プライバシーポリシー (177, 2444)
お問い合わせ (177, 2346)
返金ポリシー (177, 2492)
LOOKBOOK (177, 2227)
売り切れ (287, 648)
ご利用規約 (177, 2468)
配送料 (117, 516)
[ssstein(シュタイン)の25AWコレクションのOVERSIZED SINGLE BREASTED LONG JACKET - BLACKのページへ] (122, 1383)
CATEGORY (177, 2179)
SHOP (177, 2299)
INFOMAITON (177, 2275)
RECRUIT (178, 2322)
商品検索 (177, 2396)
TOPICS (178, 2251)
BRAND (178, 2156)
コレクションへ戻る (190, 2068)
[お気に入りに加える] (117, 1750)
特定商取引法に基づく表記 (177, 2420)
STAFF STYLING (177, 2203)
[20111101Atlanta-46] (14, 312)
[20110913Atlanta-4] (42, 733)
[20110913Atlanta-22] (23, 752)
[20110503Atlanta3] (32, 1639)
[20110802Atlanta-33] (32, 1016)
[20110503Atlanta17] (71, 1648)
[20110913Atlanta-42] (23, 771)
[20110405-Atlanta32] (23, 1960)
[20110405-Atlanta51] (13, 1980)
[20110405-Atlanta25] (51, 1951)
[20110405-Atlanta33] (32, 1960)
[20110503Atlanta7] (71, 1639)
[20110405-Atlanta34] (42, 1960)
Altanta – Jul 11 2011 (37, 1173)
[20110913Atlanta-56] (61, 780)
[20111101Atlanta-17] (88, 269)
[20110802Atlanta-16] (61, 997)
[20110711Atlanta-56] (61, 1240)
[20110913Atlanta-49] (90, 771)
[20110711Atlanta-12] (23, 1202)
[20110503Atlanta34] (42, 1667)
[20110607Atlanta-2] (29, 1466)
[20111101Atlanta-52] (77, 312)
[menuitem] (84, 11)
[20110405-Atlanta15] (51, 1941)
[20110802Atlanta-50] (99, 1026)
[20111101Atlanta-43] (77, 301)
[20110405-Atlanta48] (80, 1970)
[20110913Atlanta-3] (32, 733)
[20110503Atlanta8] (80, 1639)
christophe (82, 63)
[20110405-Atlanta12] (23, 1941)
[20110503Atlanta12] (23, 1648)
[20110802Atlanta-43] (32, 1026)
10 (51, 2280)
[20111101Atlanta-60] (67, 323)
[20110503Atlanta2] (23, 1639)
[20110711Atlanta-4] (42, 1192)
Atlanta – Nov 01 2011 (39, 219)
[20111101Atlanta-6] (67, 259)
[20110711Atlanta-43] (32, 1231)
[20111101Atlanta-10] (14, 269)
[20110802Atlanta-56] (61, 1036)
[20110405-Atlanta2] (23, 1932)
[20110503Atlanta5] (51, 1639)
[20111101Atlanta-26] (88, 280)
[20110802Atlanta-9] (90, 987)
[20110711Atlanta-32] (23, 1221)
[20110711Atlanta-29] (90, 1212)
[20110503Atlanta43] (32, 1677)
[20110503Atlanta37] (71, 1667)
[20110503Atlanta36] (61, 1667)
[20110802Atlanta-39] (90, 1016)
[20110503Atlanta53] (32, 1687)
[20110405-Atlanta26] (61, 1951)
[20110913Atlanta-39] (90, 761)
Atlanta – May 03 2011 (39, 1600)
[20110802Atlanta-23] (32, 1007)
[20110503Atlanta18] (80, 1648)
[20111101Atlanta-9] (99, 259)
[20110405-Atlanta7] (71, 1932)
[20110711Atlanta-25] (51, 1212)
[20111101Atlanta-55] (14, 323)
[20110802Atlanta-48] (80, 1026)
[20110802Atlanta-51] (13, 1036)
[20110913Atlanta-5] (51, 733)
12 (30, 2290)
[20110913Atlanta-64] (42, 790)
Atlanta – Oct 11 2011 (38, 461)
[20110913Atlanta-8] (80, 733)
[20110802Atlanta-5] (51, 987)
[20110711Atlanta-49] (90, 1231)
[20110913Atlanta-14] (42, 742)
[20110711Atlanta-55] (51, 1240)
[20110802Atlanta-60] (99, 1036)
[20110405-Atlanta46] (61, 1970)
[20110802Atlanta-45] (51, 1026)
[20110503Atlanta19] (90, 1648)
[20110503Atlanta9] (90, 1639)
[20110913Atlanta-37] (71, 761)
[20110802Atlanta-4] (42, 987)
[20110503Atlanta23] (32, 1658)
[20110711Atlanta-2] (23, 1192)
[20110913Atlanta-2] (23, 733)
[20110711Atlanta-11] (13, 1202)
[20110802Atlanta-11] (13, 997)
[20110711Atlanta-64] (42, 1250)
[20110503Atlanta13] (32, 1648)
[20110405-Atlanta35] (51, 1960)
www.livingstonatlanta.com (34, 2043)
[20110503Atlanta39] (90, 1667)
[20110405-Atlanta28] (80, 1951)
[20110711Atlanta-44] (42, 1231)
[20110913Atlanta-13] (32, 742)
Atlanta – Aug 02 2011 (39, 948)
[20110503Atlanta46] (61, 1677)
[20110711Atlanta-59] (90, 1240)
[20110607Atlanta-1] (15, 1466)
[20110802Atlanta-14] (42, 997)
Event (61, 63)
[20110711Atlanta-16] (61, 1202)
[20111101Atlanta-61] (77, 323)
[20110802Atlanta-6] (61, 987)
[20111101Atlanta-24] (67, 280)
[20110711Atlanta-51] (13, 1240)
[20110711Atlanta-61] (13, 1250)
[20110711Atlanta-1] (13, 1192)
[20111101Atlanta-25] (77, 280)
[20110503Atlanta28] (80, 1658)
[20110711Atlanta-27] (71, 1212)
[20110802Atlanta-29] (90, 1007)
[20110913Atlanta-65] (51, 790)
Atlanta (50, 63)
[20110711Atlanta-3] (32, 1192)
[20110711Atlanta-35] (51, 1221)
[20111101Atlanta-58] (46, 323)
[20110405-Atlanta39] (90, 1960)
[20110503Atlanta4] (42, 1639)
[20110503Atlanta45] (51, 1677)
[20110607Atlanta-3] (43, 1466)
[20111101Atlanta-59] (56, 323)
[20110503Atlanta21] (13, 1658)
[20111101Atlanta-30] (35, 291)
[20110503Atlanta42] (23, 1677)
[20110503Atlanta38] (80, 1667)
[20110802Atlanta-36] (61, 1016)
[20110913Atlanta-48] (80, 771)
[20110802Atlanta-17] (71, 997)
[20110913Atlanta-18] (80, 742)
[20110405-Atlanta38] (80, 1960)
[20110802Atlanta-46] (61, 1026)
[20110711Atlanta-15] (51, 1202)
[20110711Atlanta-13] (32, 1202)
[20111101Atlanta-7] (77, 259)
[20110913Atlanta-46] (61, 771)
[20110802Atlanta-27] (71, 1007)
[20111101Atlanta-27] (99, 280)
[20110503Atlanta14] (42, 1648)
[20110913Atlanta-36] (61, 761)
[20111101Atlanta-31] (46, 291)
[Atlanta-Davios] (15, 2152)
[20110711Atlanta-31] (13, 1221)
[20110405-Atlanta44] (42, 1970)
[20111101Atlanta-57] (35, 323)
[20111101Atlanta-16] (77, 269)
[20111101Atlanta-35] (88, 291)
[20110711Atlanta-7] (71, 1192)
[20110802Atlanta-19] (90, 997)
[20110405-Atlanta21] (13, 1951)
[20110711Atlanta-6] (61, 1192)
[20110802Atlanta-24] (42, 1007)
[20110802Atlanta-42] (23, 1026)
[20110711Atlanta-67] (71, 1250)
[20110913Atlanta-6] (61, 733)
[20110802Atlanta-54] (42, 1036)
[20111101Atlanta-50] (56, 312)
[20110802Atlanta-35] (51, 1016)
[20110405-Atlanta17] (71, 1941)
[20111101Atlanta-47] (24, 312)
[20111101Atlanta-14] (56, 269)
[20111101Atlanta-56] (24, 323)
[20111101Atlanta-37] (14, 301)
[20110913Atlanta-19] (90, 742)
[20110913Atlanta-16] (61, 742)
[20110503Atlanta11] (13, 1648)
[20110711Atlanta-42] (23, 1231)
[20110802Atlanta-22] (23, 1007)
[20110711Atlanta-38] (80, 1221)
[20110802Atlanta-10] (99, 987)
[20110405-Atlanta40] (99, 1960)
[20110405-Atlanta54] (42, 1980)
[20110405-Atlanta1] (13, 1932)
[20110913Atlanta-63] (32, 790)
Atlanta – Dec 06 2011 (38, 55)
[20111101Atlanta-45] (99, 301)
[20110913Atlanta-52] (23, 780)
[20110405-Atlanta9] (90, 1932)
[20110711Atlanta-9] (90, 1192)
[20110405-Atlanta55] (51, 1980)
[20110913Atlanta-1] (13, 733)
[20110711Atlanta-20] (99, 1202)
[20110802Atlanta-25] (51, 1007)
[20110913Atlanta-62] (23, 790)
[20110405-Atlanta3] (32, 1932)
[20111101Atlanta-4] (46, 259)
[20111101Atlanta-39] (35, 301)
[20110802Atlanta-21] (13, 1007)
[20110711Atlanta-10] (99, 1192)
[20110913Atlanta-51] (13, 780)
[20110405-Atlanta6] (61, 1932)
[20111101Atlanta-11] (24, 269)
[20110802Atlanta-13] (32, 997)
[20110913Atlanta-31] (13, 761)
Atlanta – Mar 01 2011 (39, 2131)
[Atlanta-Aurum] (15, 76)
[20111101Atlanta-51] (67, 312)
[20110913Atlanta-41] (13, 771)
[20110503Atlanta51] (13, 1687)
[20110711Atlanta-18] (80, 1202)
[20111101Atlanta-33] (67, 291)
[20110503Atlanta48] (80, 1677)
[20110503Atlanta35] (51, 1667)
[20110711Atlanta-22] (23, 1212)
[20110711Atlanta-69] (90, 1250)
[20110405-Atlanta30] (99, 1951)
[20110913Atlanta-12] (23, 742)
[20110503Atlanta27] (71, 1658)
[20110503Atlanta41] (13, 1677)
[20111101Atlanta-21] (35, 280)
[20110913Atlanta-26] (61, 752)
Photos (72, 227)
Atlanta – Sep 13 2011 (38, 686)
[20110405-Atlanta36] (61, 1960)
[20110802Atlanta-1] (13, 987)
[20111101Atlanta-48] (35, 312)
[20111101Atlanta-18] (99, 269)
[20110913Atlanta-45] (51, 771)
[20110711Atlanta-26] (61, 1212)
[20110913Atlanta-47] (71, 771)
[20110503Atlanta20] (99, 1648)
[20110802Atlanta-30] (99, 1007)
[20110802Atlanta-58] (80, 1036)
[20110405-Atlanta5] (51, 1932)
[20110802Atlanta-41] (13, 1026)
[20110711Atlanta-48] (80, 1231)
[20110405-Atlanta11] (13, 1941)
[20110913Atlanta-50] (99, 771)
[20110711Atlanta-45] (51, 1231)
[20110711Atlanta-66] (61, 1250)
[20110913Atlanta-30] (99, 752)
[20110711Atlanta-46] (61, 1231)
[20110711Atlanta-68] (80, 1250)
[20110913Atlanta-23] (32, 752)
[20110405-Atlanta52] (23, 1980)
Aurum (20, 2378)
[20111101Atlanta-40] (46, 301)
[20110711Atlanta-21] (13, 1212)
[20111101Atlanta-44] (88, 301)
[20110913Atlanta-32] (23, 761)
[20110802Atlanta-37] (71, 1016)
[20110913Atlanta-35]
++++
[Exercise details]: From the material above, set down exactly the lines between the line holding "[20110913Atlanta-36] (61, 761)" and the line holding "[20110711Atlanta-7] (71, 1192)", inclusive. Include nothing else.

[Output below]:
[20110913Atlanta-36] (61, 761)
[20111101Atlanta-31] (46, 291)
[Atlanta-Davios] (15, 2152)
[20110711Atlanta-31] (13, 1221)
[20110405-Atlanta44] (42, 1970)
[20111101Atlanta-57] (35, 323)
[20111101Atlanta-16] (77, 269)
[20111101Atlanta-35] (88, 291)
[20110711Atlanta-7] (71, 1192)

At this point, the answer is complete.